## 抽出テキスト
*****
食品照射に関する文献検索

Q&A(QUESTION and ANSWER)

食品照射入門(1)食品照射誌解説


Q&A集タイトル : 食品照射に関するQ&A(食品照射 第17巻 P78〜87)
発行年月日 : 1982年
<答>



国連組織により食品照射はどのように評価されているのですか。


<答>

 1980年10月に開催されたFAO/IAEA/WHO(国連食糧農業機関/国際原子力機関/世界保健機構)合同専門委員会の報告書では、線量10kGy(1Mrad)までなら全ての食品について放射線照射を毒性学的、栄養学的、又微生物学的に問題なしと容認しています。その根拠を要約すると次の3点になります。

 「a)ほとんどあらゆるタイプの食品の品目にわたって、個々の食品についての数多くの毒性学的研究を全面的に検討した結果、照射の結果有害作用を生じたという証拠は全く見い出せなかった。

 b)放射線化学の研究から、主要食品成分の放射線分解生成物は、食品の由来いかんにかかわらず、同じ成分からは同一な生成物を生ずることが判明した。さらに主要な食品成分については、それらの放射線分解生成物の多くは、すでに許容されている他の食品加工手段によって食品中に生成するものと同一であることが明らかになった。これら放射線分解生成物の性状や濃度から判断して、これらが毒性学的な危害を生ずると言う証拠はない。

 c)上記を支持する根拠としては、照射飼料を投与した実験動物で、いかなる有害作用も認められないこと、照射飼料は家畜の生産にすでに使用されていること、さらに、免疫力の低下した患者に対し、照射した食事を与えることが臨床的に応用されていることが挙げられる。(日本では食用家畜の飼料照射はまだ行われていない)

 そこで本委員会では、10kGy以下の総括平均線量*でいかなる食品を照射しても、毒性学的な危害を生ずるおそれは全くないこと、さらに、今後は、照射した食品についての毒性試験は、もはや不要である。」

 という結論をだしています。

 * ここでいう総括平均線量とは、食品の照射処理において、十分量の線量計を処理される食品中に配置しておき得られた各線量計の線量値を算術平均したものです。
*****
## コレクションから抜き出したデータ
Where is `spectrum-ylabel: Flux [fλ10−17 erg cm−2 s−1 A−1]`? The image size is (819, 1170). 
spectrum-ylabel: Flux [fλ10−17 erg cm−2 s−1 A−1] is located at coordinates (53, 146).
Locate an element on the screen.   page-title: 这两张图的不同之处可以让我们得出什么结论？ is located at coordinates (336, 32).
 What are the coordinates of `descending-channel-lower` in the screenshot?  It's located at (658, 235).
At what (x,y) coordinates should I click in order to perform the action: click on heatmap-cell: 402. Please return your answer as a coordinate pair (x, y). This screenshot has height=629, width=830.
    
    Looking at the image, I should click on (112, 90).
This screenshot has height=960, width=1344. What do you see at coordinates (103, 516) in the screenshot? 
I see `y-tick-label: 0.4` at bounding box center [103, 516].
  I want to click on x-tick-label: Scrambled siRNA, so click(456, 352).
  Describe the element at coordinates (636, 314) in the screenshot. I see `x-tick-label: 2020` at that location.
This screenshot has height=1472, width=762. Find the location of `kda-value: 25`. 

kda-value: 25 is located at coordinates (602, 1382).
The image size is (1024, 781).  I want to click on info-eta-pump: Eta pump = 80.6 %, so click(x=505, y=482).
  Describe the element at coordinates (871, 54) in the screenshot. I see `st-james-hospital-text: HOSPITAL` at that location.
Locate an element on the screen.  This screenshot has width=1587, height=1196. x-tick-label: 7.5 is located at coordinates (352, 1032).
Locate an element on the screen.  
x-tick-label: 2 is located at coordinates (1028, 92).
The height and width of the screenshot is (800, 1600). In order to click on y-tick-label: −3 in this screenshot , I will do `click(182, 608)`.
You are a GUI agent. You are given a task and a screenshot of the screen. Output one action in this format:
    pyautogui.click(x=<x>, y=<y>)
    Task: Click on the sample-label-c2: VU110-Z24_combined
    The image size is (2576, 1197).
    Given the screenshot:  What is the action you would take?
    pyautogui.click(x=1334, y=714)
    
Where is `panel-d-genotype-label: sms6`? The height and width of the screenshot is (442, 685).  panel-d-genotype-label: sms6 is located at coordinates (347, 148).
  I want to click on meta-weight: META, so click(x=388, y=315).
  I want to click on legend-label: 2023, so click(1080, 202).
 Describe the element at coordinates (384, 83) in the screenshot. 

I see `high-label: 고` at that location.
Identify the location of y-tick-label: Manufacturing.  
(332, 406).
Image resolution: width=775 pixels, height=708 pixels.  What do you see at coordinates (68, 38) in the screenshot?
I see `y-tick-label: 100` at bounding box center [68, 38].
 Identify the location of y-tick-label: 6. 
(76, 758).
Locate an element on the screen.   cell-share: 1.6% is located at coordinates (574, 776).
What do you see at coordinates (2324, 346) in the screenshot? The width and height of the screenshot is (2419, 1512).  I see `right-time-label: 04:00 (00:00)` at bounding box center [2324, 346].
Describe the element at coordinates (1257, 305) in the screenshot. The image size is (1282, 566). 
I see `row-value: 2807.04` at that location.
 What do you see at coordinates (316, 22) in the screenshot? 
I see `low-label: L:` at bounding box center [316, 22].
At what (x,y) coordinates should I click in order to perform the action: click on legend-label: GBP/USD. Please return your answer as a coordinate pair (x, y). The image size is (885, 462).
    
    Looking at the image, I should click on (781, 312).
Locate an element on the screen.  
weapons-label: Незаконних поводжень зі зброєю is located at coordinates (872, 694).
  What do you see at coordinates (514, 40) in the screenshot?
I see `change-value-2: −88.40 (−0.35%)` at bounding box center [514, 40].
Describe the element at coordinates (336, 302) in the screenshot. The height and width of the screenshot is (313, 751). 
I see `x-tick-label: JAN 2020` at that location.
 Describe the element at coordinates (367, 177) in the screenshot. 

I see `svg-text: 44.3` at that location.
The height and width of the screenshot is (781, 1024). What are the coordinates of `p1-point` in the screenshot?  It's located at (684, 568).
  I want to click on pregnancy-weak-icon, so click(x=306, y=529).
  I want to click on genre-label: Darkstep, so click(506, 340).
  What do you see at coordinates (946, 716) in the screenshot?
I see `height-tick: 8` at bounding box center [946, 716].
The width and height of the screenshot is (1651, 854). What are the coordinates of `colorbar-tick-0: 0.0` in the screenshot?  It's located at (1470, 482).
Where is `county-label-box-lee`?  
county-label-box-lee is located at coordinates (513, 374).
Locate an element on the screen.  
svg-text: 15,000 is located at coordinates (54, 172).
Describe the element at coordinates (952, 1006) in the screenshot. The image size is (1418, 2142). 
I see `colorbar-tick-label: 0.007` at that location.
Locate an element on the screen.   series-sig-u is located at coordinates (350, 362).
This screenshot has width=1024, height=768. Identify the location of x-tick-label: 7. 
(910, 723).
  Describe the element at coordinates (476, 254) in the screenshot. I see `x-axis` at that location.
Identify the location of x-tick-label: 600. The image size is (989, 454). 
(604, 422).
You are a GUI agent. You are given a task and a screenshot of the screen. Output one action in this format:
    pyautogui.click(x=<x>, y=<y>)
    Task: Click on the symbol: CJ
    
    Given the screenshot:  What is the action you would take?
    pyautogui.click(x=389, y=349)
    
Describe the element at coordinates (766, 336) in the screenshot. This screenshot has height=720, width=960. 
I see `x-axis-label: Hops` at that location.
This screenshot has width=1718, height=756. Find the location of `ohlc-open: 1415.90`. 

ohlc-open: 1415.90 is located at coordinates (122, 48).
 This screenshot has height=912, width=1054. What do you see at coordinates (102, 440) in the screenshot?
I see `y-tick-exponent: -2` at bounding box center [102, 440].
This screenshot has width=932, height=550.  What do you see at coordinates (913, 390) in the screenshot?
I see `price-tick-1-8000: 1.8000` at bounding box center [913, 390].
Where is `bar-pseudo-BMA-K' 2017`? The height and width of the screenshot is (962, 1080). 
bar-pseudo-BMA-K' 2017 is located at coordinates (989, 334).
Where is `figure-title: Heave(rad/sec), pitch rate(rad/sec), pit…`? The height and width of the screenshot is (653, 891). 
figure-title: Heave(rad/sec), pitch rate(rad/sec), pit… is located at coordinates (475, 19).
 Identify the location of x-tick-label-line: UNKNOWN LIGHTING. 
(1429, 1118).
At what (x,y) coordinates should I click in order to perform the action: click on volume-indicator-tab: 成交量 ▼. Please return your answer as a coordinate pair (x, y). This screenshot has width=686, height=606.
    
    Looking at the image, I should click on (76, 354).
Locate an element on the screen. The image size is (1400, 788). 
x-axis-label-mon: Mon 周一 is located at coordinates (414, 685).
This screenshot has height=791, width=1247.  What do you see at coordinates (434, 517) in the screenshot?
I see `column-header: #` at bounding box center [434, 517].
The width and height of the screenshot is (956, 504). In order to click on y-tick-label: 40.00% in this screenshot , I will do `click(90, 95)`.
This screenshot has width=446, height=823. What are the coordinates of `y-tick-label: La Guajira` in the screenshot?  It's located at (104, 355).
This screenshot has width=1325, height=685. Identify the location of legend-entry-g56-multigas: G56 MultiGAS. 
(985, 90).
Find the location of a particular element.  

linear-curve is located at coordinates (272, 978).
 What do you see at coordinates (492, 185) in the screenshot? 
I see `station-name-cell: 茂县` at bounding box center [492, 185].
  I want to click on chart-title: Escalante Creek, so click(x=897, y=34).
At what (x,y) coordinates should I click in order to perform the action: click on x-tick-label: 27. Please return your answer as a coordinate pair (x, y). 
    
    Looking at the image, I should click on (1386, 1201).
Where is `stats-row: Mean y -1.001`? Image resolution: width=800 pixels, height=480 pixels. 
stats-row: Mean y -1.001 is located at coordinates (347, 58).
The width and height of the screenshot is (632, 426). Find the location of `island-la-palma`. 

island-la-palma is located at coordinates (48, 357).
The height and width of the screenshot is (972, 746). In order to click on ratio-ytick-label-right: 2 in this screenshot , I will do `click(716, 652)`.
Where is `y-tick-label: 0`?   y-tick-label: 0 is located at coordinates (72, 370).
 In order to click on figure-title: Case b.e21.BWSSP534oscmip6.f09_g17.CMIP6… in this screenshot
*****
上の食品照射についての文章から、「1980年10月に開催された」から「料照射はまだ行われていない)」までを一字も変えずに書き写してください。

1980年10月に開催されたFAO/IAEA/WHO(国連食糧農業機関/国際原子力機関/世界保健機構)合同専門委員会の報告書では、線量10kGy(1Mrad)までなら全ての食品について放射線照射を毒性学的、栄養学的、又微生物学的に問題なしと容認しています。その根拠を要約すると次の3点になります。

 「a)ほとんどあらゆるタイプの食品の品目にわたって、個々の食品についての数多くの毒性学的研究を全面的に検討した結果、照射の結果有害作用を生じたという証拠は全く見い出せなかった。

 b)放射線化学の研究から、主要食品成分の放射線分解生成物は、食品の由来いかんにかかわらず、同じ成分からは同一な生成物を生ずることが判明した。さらに主要な食品成分については、それらの放射線分解生成物の多くは、すでに許容されている他の食品加工手段によって食品中に生成するものと同一であることが明らかになった。これら放射線分解生成物の性状や濃度から判断して、これらが毒性学的な危害を生ずると言う証拠はない。

 c)上記を支持する根拠としては、照射飼料を投与した実験動物で、いかなる有害作用も認められないこと、照射飼料は家畜の生産にすでに使用されていること、さらに、免疫力の低下した患者に対し、照射した食事を与えることが臨床的に応用されていることが挙げられる。(日本では食用家畜の飼料照射はまだ行われていない)